READING TEXT:
== == ==

Some of that abuse, and rather more non-abusive criticism, has come from local Labour Party members or supporters. It turns out that, in a church as broad as the Labour Party, sometimes people on the far side of either aisle aren’t so much singing out of time with each other, but are warbling different hymns altogether. Throw in intensely emotive issues like the anti-semitism storm last summer, or binary identity politics like Brexit, and trying to adopt a nuanced position can, rather than introducing the harmony you intended, instead quickly see you adding a third discordant tune to the two clashing songs already shattering the stained-glass windows, much to the irritation of both sides.

 
I’ve had criticism for being too dictatorial. I’ve had criticism for not directing people enough. I’ve been criticised by Remainers for being insufficiently enthusiastic about stopping Brexit, and by Lexiters for being too critical of Brexit. Some of the Labour Right in the CLP assume I must be an idiot because I voted for Corbyn. Some of the Left assume I’m a Blairite because, well to be honest, I haven’t quite cracked why for that one, but I’m sure they have their reasons. Some would oppose my selection because they would prefer a different person, even though they also like me. Some might support my selection just to stop a different person, even though they also dislike me. It is, as many have said, a funny old game.

 
Now the picture I painted above suggests a party riven with tiny factions. But actually that’s not remotely accurate. Or perhaps I should say that for much of the time, the various factions rub along well, united by more than they are divided. In 2017, I campaigned alongside Lexiters and Remainers who were both equally enthused by the manifesto. I count amongst my stronger personal supporters, local members from the Marxist Left and Blairite Right, and all points inbetween.

 
In my experience, CLP members from across the spectrum are quite capable of disagreeing about a range of issues without considering any of those issues to be a red line which prevents them from supporting whoever they think stands the best chance of getting a result for the Party as a whole. I count myself amongst those pragmatists: if Nye Bevan or Clem Attlee were reincarnated in Ryde and joined the local CLP, I’d vote against myself to get them selected.

== == ==

MATERIAL:
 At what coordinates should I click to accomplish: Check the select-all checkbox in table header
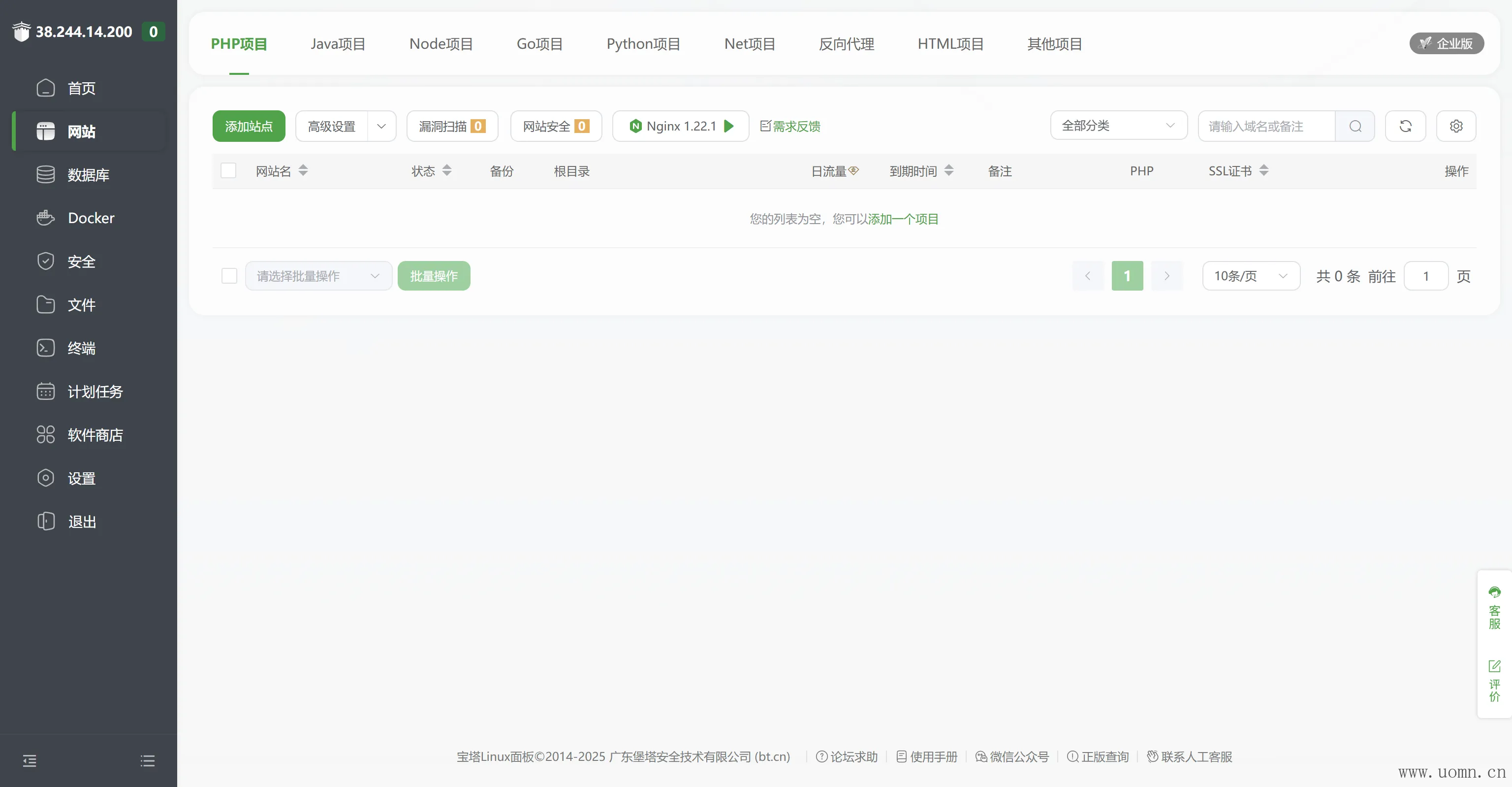point(228,171)
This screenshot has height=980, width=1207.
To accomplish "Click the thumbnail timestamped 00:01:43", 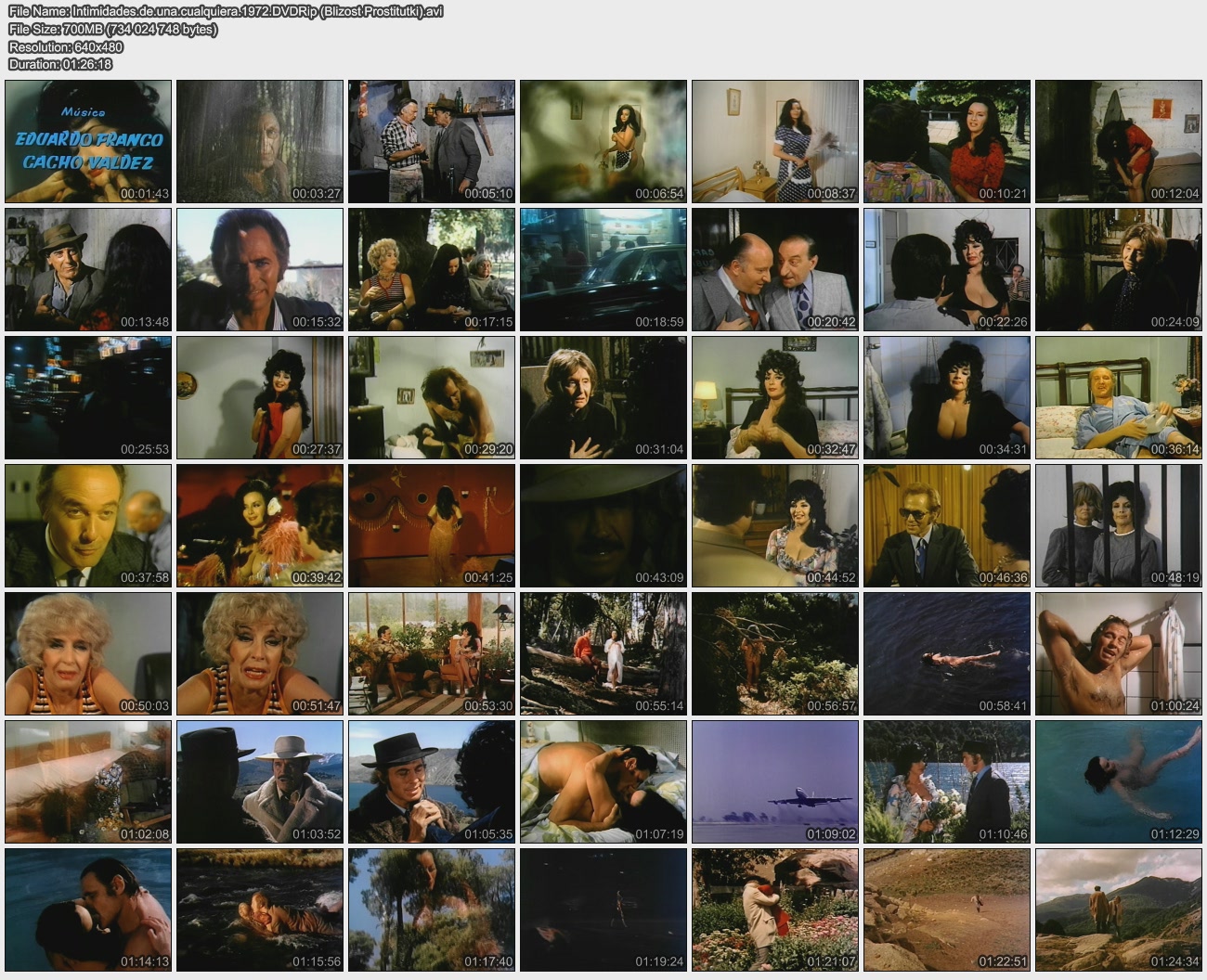I will tap(88, 141).
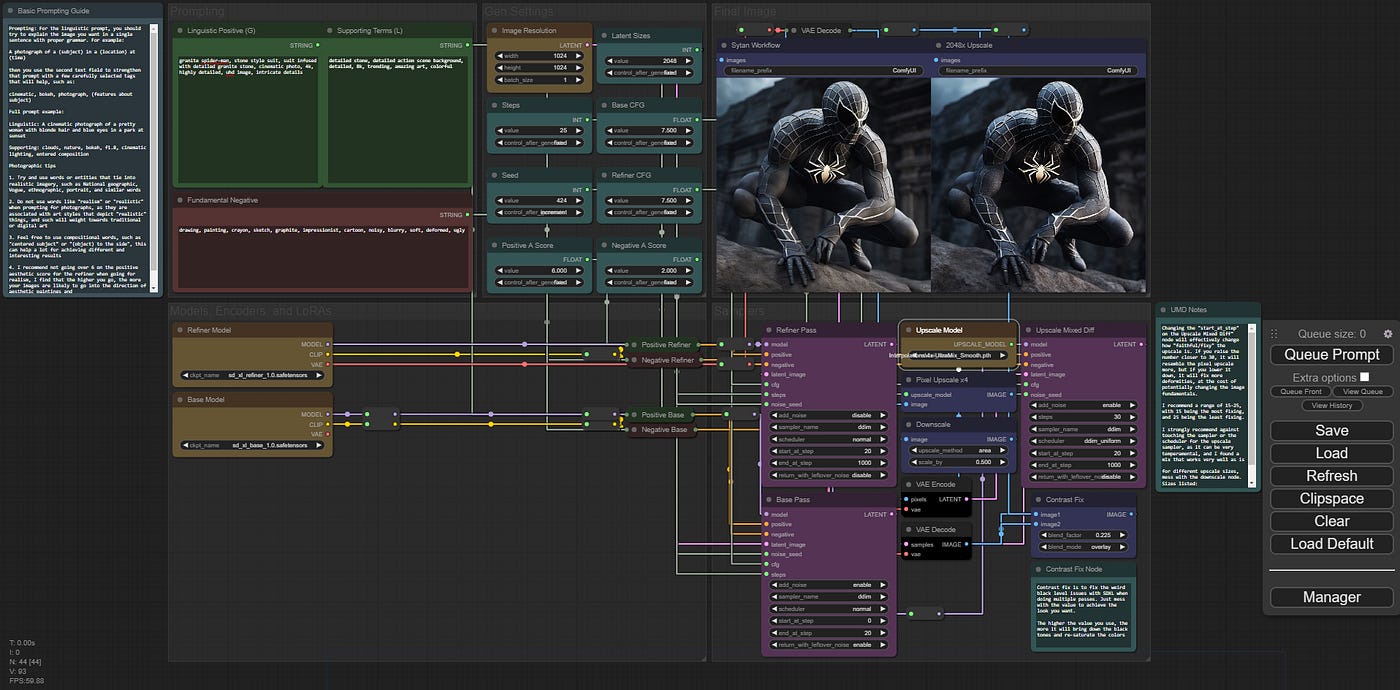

== == ==

WRITTEN TASK:
Please reproduce the passage of the Labour Party piece starting with "I’ve had criticism for being" and going on through "funny old game.". Nothing in the listing is needed here.

PROBLEM SOLUTION:
I’ve had criticism for being too dictatorial. I’ve had criticism for not directing people enough. I’ve been criticised by Remainers for being insufficiently enthusiastic about stopping Brexit, and by Lexiters for being too critical of Brexit. Some of the Labour Right in the CLP assume I must be an idiot because I voted for Corbyn. Some of the Left assume I’m a Blairite because, well to be honest, I haven’t quite cracked why for that one, but I’m sure they have their reasons. Some would oppose my selection because they would prefer a different person, even though they also like me. Some might support my selection just to stop a different person, even though they also dislike me. It is, as many have said, a funny old game.